I don't feel like making a big list. There's more, a lot more.


----------



## ort (Jan 5, 2004)

lrhorer said:


> Bullcrap. At the very best, it is a small silver lining in a very black cloud, even if most of the apps were not crap, which they are. It's also an argument that falls completely flat when one takes stock of the application mix available in general. Open source apps take the cake in almost every case. *I can't think of a single commercial app with an open source counterpart where the open source app is not vastly superior.* All that aside, however, Apple is looking to do one thing and only one thing: maximize their profit for minimal effort and expenditure of resources.


You seriously believe this?

Developers make more money in Apple's app store and consumers have an easier time. It's a win/win. If you don't like the control, go with an alternative. People who use Apple products are not the ones complaining. They are perfectly happy. It's people who don't use Apple products who seem to be the most impacted by what Apple is doing. How this is possible I have no idea.


----------



## lpwcomp (May 6, 2002)

IOW, Apple has adopted the VMS philosophy.


----------



## aadam101 (Jul 15, 2002)

ort said:


> You seriously believe this?
> 
> It's people who don't use Apple products who seem to be the most impacted by what Apple is doing.


this


----------



## robojerk (Jun 13, 2006)

ort said:


> It's people who don't use Apple products who seem to be the most impacted by what Apple is doing. How this is possible I have no idea.





aadam101 said:


> this


Well to be honest, it stuff like this that piss me off so much about Apple
Banning GPL apps
Banning apps that duplicate core iPhone features
Suing to block the sale of Samsung products in the EU
Trying to block the import of HTC, Samsung in the US, Aus, and EU

If Apple were to win the lawsuits, they would essentially own the handset market, competing against them would be illegal. I believe there is nothing special about their design, as one judge puts it "by having such a minimalist design, the iPad basically makes itself less viable for design protection."

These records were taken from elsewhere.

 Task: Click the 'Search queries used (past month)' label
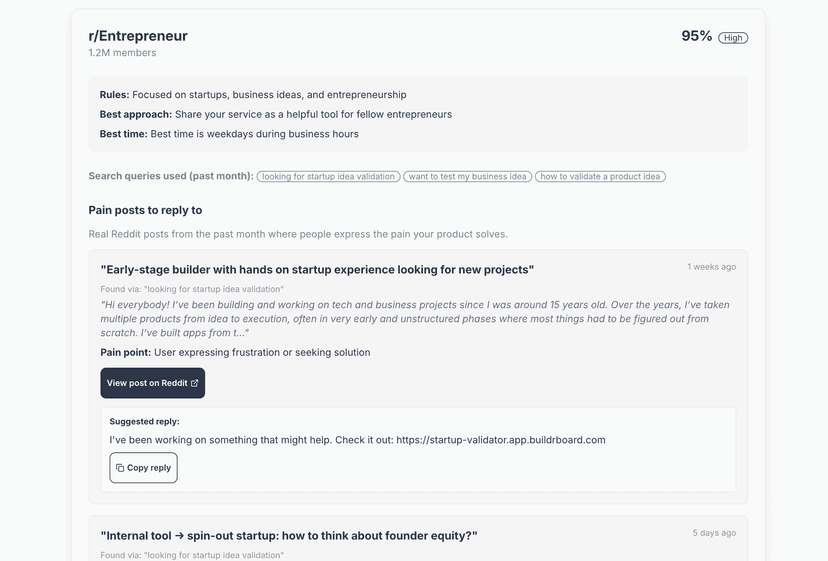pyautogui.click(x=170, y=176)

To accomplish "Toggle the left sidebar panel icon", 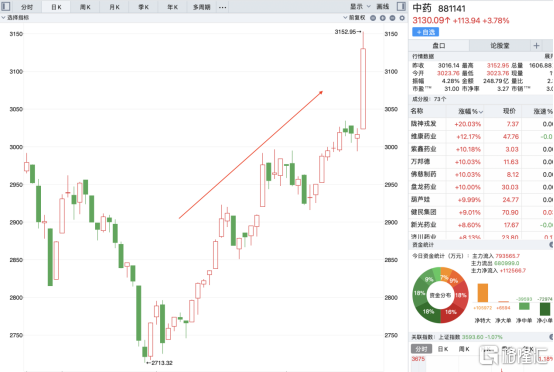I will 6,6.
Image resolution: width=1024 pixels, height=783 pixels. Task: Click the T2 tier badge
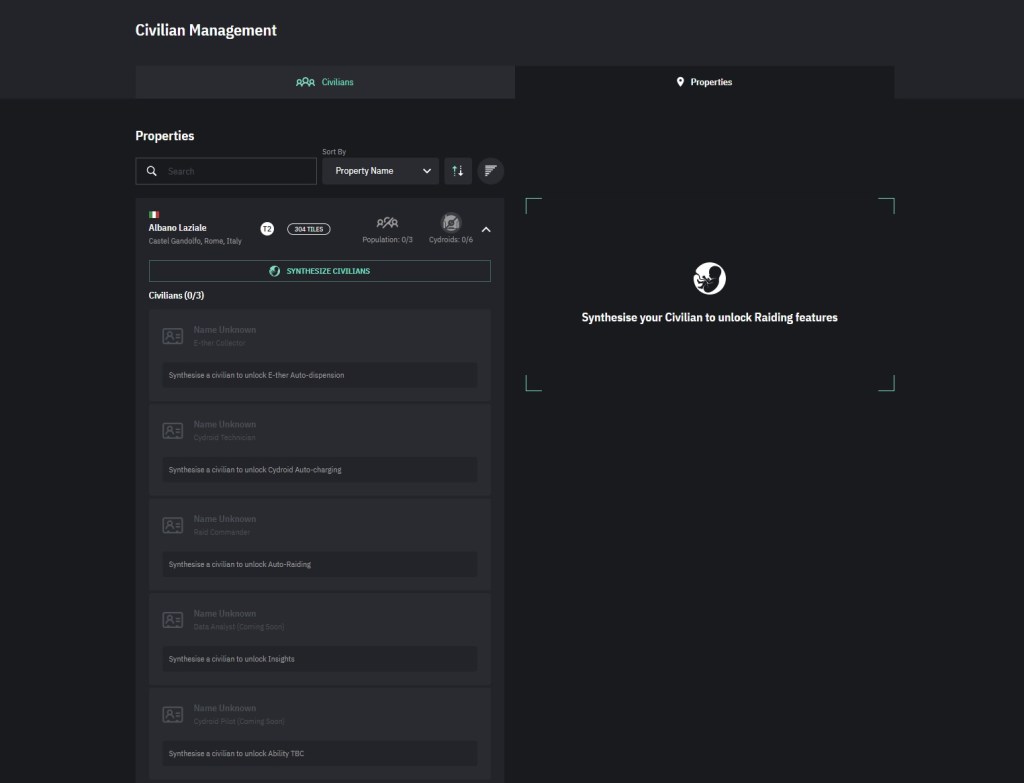[267, 229]
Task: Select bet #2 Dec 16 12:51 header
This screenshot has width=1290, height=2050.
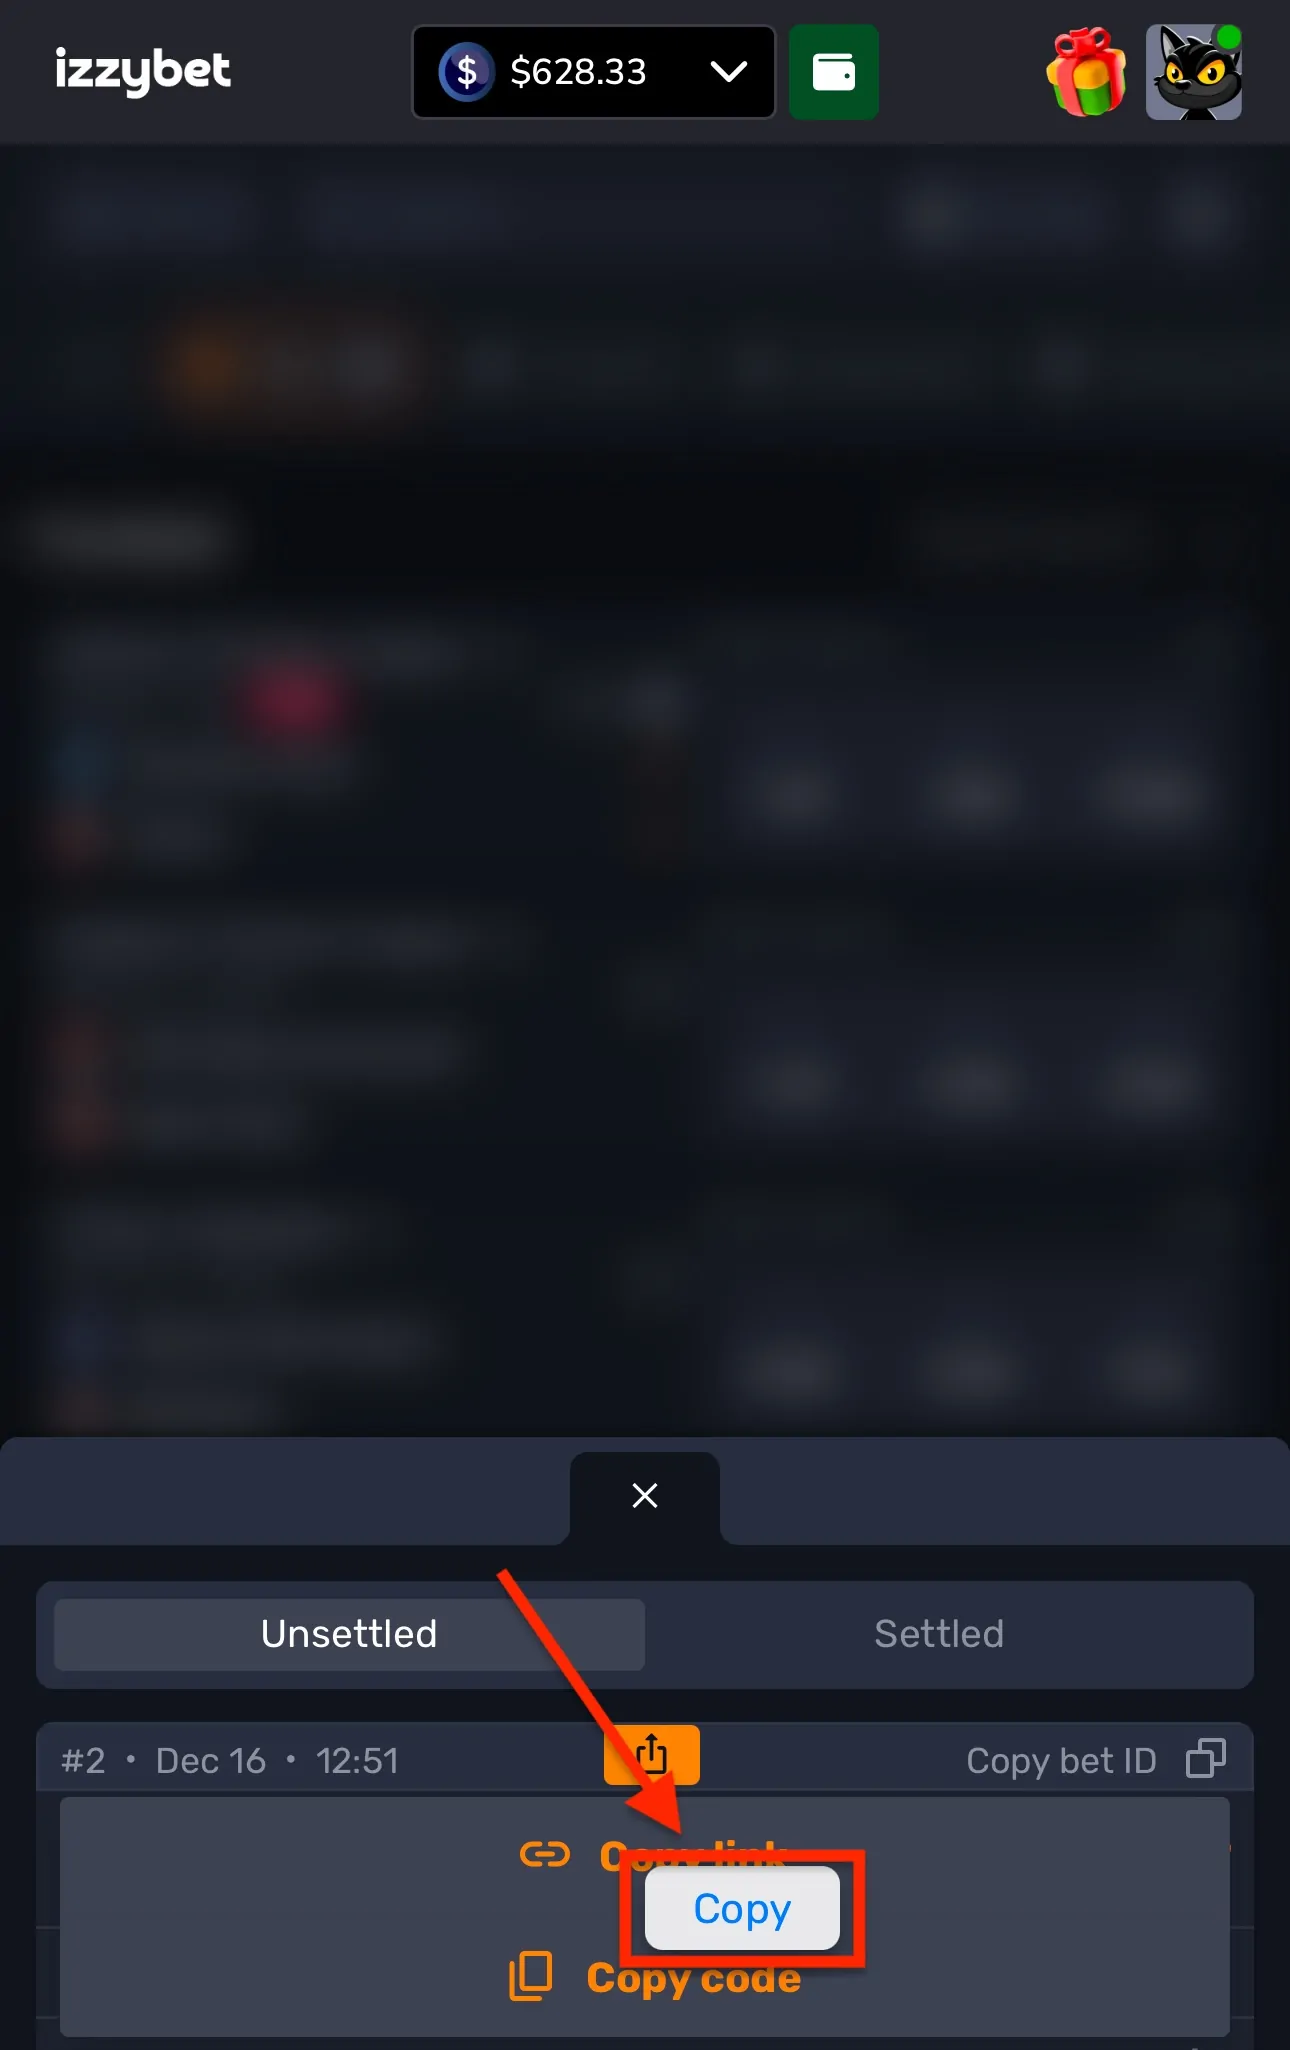Action: tap(230, 1760)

I think a lot of iProducts are great. The iPhone/iPad/ATV are excellent products that deserve all the fanfare they get from their costumers.

Apple's stance on choice on the other hand completely pisses me off though. If I had an iPhone they would prohibit what apps I could have and use. Since I choose not to own an iPhone they try to remove that choice from me.

My point being by not having an iProduct (well, I do own 2 iPods) Apple's policies, lawsuits might affect me in the future. There is already limited choice in the smart phone arena (iOS, Android, WP7, RIM's QNX, Meego, WebOS) and their numbers are dwindling.


----------



## GreenMonkey (May 28, 2008)

The problem with the downloadable TV market, is they think their shows are worth like 4x the cost of a cable/satellite subscription. Pricing is ridiculous.

For kicks I checked Fringe on Amazon. Watching a season in HD will cost you $30. For video with DRM that plays only on certain devices provided you stream it over the internet. 

For a show that is broadcast over the air for free (or on basic cable for $20ish a month). For that same price as 22 episodes of a show you can get TV for a month (and that price is only if you wait for months for the pricing or availability to change). Sure, if you only watch one or two shows, it makes sense. But to pay that for a whole family's worth of stuff is ridiculous.

I'd love to pull the plug entirely, but it doesn't make any fiscal sense. They're all screwed up on their pricing.

The Netflix model is fine. The "buy the privilege to watch this show on some devices via iTunes or Amazon" or whatever is craziness.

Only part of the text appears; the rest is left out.